WORK INSTRUCTION 1
From the passage on Bronze Age glassmaking, reproduce everything from "Today, we take" down to "of all invention.".
WORK INSTRUCTION 2
According to the passage on Bronze Age glassmaking, why was making glass art during that period a slow and laborious process?

TEXT PROVIDED

In our two most recent pieces, Black Glass: Before There Was Glassblowing and Coloured Glass: Before The Age of Glass Blowing, we examined the motivations (both practical and cultural) that shaped the genesis of glassmaking. We also explored the ancient trade routes that helped spread glass art around the world, spurring innovations that would ultimately popularise glass. However, no discussion of glassmaking in the Bronze Age would be complete without an investigation into the techniques these early pioneers used to create their works. Only through understanding the difficulties faced by the first glass artists can we truly appreciate the ingenuity of their pieces, and only by comprehending the initial rarity and luxury of glass as a material can we fully appreciate the cultural context that first connected glass to art.
Today, we take the accessibility of manufactured goods largely for granted. In this era of automation and digitization, our wish is the command of machines innumerable, with technology having advanced to a point where we can produce complex items either en masse or as bespoke pieces, printed out within the comfort of our homes. It is therefore difficult for most of us to truly fathom the kind of craftsmanship, creativity, and expertise that went into creating the earliest glass pieces, to put ourselves in the minds of people who—barely removed from the Stone Age—drew up handfuls of sand and ash and began to imagine the possibilities. For all that technology has diversified what it can create, we have all but lost touch with the alchemy of human spirit and raw materials, which was once the mother of all invention.
Bronze Age Glass Art Techniques
During the Bronze Age, manufacturing glass art was a slow, laborious process; not only were furnaces small, but the heat they produced was barely sufficient to melt glass. The blowpipe, the innovation which ultimately allowed glass to become mainstream, would not be experimented with until the first century BCE; until then, the diligent craftsmen of Egypt, Mesopotamia, Greece, and Southern Asia had to manipulate glass via the following methods:
Core Formation
The earliest glass vessels known to archaeologists, found in the ruins of ancient Mesopotamia, were “core formed”. To create a core-formed vessel, Mesopotamian glassmakers shaped a clay core around a metal rod, baked the core to harden it, and then painstakingly wrapped molten glass around it. Alternately, some artisans would dip the core in the glass.
While the presence of the core ensured that the vessel would have a usable and relatively uniform interior, separating the core from the glass object was no easy task; once the glass had cooled completely, the glassmaker would have to remove the metal rod and then slowly pick out the clay core with a sharp object. Nevertheless, many of these early glass artists chose to take the time to decorate their work; Mesopotamian vessels were often wrapped with threads of coloured glass to create aesthetically pleasing designs.

SUPPLIED ENTRIES

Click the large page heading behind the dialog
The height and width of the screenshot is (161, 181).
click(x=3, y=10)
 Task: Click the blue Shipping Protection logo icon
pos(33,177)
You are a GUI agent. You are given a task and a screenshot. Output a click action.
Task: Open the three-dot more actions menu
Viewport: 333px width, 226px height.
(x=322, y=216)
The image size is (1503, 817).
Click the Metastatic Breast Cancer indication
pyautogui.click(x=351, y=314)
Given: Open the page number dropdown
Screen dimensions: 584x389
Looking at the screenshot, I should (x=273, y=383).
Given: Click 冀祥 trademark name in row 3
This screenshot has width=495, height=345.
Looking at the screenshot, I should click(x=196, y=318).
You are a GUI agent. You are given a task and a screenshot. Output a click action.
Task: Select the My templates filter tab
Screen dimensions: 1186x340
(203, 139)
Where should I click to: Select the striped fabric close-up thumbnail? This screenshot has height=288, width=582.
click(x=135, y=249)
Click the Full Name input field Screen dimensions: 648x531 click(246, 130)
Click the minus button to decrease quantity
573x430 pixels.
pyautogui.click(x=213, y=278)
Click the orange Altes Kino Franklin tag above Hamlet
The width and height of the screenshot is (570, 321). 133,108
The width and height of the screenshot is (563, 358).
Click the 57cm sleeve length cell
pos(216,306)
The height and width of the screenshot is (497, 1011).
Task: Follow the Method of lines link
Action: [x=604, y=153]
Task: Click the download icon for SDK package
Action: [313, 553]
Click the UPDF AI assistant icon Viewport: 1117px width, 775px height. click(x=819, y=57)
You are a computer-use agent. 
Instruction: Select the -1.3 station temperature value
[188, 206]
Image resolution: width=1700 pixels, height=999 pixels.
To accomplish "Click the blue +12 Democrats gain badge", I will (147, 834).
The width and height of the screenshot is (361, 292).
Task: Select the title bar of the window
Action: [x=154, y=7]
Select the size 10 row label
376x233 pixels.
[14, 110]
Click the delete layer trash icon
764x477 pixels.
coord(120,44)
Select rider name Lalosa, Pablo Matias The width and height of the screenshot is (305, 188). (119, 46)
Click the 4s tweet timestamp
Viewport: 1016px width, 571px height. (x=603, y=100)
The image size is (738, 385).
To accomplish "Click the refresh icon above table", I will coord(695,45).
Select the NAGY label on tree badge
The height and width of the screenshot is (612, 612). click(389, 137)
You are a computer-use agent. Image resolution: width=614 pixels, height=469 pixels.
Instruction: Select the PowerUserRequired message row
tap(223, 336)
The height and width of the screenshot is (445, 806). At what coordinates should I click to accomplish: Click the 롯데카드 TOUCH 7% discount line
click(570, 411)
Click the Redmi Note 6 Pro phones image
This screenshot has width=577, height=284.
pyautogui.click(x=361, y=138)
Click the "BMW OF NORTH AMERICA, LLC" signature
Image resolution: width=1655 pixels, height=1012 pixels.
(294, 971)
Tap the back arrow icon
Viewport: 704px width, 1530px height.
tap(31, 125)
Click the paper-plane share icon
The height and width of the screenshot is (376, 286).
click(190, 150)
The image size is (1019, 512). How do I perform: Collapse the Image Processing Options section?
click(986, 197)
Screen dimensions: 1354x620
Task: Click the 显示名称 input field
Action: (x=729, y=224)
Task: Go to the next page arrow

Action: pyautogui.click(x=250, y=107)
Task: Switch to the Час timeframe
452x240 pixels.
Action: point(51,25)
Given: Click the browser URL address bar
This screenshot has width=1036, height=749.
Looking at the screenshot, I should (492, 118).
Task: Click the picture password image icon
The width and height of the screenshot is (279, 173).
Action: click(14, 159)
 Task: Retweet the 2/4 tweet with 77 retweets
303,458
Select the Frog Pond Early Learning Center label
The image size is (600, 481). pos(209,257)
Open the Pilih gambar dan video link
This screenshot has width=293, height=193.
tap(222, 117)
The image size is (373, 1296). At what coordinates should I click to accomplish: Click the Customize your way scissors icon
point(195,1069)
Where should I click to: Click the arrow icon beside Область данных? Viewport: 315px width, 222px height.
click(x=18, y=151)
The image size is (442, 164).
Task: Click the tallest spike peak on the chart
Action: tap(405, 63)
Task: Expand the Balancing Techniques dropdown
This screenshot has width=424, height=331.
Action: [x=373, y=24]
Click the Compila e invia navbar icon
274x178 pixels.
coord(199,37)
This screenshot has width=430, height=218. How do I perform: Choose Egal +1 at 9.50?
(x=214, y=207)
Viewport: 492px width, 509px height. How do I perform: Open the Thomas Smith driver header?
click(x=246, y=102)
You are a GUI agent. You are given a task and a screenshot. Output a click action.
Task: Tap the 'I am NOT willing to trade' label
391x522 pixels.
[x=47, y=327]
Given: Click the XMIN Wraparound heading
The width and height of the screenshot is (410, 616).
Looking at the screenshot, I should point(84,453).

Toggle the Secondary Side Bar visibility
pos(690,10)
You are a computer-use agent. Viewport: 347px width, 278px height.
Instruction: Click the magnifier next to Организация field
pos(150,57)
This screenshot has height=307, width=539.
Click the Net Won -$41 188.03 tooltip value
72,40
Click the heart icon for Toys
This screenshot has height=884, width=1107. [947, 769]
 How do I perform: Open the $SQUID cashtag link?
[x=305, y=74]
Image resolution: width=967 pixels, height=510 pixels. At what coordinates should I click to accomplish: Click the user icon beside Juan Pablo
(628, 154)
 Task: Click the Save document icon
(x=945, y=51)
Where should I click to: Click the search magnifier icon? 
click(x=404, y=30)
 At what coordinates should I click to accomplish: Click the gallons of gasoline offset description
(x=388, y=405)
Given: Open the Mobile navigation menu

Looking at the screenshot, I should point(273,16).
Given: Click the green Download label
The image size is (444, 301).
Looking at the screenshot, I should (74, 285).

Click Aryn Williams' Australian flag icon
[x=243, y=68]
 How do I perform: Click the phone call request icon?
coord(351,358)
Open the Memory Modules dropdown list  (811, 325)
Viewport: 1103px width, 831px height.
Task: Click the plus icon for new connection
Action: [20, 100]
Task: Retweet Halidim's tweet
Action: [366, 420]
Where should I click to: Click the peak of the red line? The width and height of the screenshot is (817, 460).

TASK RESULT 1
Today, we take the accessibility of manufactured goods largely for granted. In this era of automation and digitization, our wish is the command of machines innumerable, with technology having advanced to a point where we can produce complex items either en masse or as bespoke pieces, printed out within the comfort of our homes. It is therefore difficult for most of us to truly fathom the kind of craftsmanship, creativity, and expertise that went into creating the earliest glass pieces, to put ourselves in the minds of people who—barely removed from the Stone Age—drew up handfuls of sand and ash and began to imagine the possibilities. For all that technology has diversified what it can create, we have all but lost touch with the alchemy of human spirit and raw materials, which was once the mother of all invention.

TASK RESULT 2
The furnaces of the time were small, and the heat they produced was barely enough to melt glass. The blowpipe, which eventually allowed glass to become mainstream, was not tried until the first century BCE. Until then, craftsmen had to work the glass by other methods.